Reproduce the following lines word for word, without changing anything.

__Records from a data source__:
__________

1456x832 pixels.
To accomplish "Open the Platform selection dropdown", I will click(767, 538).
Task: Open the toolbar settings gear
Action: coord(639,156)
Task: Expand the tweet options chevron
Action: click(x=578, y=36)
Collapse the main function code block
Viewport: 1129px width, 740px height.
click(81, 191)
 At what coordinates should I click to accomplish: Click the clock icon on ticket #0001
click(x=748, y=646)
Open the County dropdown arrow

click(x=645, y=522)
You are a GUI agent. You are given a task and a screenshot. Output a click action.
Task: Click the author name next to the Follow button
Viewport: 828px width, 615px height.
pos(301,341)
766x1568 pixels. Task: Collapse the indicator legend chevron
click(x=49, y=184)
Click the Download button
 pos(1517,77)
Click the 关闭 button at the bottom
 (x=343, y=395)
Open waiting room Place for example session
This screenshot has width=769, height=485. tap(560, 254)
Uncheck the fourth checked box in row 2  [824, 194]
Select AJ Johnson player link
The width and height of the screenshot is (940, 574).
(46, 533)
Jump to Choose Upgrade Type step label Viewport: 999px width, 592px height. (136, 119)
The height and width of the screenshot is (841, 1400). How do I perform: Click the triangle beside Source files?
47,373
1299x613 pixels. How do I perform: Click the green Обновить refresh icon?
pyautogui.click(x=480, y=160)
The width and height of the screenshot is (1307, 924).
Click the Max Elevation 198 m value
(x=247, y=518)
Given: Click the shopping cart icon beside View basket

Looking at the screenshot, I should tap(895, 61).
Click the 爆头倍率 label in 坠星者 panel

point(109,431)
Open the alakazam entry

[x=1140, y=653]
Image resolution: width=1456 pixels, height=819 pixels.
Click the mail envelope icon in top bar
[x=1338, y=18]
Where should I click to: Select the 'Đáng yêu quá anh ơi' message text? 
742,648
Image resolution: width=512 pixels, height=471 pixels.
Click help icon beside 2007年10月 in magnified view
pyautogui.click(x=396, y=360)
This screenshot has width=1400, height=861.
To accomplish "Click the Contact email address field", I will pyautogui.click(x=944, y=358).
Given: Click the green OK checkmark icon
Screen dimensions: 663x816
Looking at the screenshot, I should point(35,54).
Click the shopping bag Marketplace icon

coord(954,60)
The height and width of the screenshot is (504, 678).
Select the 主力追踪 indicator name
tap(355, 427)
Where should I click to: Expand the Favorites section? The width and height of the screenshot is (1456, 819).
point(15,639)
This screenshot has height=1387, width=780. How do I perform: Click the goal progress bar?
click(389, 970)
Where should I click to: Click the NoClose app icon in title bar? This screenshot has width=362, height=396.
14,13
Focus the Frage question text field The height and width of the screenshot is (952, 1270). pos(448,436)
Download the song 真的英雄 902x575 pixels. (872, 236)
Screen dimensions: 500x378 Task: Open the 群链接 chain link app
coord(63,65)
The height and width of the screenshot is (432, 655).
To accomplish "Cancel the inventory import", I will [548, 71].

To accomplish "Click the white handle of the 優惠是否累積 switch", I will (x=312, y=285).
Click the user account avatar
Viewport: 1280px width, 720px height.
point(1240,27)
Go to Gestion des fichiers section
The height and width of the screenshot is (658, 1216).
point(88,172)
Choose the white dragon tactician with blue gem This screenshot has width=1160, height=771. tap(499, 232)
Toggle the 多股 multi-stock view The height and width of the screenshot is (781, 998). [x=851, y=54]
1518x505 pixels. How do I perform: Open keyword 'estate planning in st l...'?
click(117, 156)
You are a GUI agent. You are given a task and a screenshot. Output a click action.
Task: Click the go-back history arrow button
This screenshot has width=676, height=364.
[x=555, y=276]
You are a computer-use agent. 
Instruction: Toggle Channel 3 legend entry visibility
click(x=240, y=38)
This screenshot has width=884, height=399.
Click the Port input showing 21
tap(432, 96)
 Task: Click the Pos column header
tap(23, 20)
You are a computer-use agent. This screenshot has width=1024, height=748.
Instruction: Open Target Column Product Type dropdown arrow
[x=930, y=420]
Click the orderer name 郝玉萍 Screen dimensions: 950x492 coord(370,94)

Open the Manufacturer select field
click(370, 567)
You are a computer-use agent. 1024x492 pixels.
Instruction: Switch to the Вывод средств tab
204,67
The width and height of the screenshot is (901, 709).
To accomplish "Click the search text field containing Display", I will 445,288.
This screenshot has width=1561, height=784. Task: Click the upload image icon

__________

__Task response__:
1456x832 pixels.
To accomplish "Open the Platform selection dropdown", I will click(767, 538).
Task: Open the toolbar settings gear
Action: coord(639,156)
Task: Expand the tweet options chevron
Action: click(x=578, y=36)
Collapse the main function code block
Viewport: 1129px width, 740px height.
click(81, 191)
 At what coordinates should I click to accomplish: Click the clock icon on ticket #0001
click(x=748, y=646)
Open the County dropdown arrow

click(x=645, y=522)
You are a GUI agent. You are given a task and a screenshot. Output a click action.
Task: Click the author name next to the Follow button
Viewport: 828px width, 615px height.
pos(301,341)
766x1568 pixels. Task: Collapse the indicator legend chevron
click(x=49, y=184)
Click the Download button
 pos(1517,77)
Click the 关闭 button at the bottom
 (x=343, y=395)
Open waiting room Place for example session
This screenshot has width=769, height=485. tap(560, 254)
Uncheck the fourth checked box in row 2  [824, 194]
Select AJ Johnson player link
The width and height of the screenshot is (940, 574).
(46, 533)
Jump to Choose Upgrade Type step label Viewport: 999px width, 592px height. (136, 119)
The height and width of the screenshot is (841, 1400). How do I perform: Click the triangle beside Source files?
47,373
1299x613 pixels. How do I perform: Click the green Обновить refresh icon?
pyautogui.click(x=480, y=160)
The width and height of the screenshot is (1307, 924).
Click the Max Elevation 198 m value
(x=247, y=518)
Given: Click the shopping cart icon beside View basket

Looking at the screenshot, I should tap(895, 61).
Click the 爆头倍率 label in 坠星者 panel

point(109,431)
Open the alakazam entry

[x=1140, y=653]
Image resolution: width=1456 pixels, height=819 pixels.
Click the mail envelope icon in top bar
[x=1338, y=18]
Where should I click to: Select the 'Đáng yêu quá anh ơi' message text? 
742,648
Image resolution: width=512 pixels, height=471 pixels.
Click help icon beside 2007年10月 in magnified view
pyautogui.click(x=396, y=360)
This screenshot has width=1400, height=861.
To accomplish "Click the Contact email address field", I will pyautogui.click(x=944, y=358).
Given: Click the green OK checkmark icon
Screen dimensions: 663x816
Looking at the screenshot, I should point(35,54).
Click the shopping bag Marketplace icon

coord(954,60)
The height and width of the screenshot is (504, 678).
Select the 主力追踪 indicator name
tap(355, 427)
Where should I click to: Expand the Favorites section? The width and height of the screenshot is (1456, 819).
point(15,639)
This screenshot has height=1387, width=780. How do I perform: Click the goal progress bar?
click(389, 970)
Where should I click to: Click the NoClose app icon in title bar? This screenshot has width=362, height=396.
14,13
Focus the Frage question text field The height and width of the screenshot is (952, 1270). pos(448,436)
Download the song 真的英雄 902x575 pixels. (872, 236)
Screen dimensions: 500x378 Task: Open the 群链接 chain link app
coord(63,65)
The height and width of the screenshot is (432, 655).
To accomplish "Cancel the inventory import", I will [548, 71].

To accomplish "Click the white handle of the 優惠是否累積 switch", I will (x=312, y=285).
Click the user account avatar
Viewport: 1280px width, 720px height.
point(1240,27)
Go to Gestion des fichiers section
The height and width of the screenshot is (658, 1216).
point(88,172)
Choose the white dragon tactician with blue gem This screenshot has width=1160, height=771. tap(499, 232)
Toggle the 多股 multi-stock view The height and width of the screenshot is (781, 998). [x=851, y=54]
1518x505 pixels. How do I perform: Open keyword 'estate planning in st l...'?
click(117, 156)
You are a GUI agent. You are given a task and a screenshot. Output a click action.
Task: Click the go-back history arrow button
This screenshot has width=676, height=364.
[x=555, y=276]
You are a computer-use agent. 
Instruction: Toggle Channel 3 legend entry visibility
click(x=240, y=38)
This screenshot has width=884, height=399.
Click the Port input showing 21
tap(432, 96)
 Task: Click the Pos column header
tap(23, 20)
You are a computer-use agent. This screenshot has width=1024, height=748.
Instruction: Open Target Column Product Type dropdown arrow
[x=930, y=420]
Click the orderer name 郝玉萍 Screen dimensions: 950x492 coord(370,94)

Open the Manufacturer select field
click(370, 567)
You are a computer-use agent. 1024x492 pixels.
Instruction: Switch to the Вывод средств tab
204,67
The width and height of the screenshot is (901, 709).
To accomplish "Click the search text field containing Display", I will 445,288.
This screenshot has width=1561, height=784. Task: Click the upload image icon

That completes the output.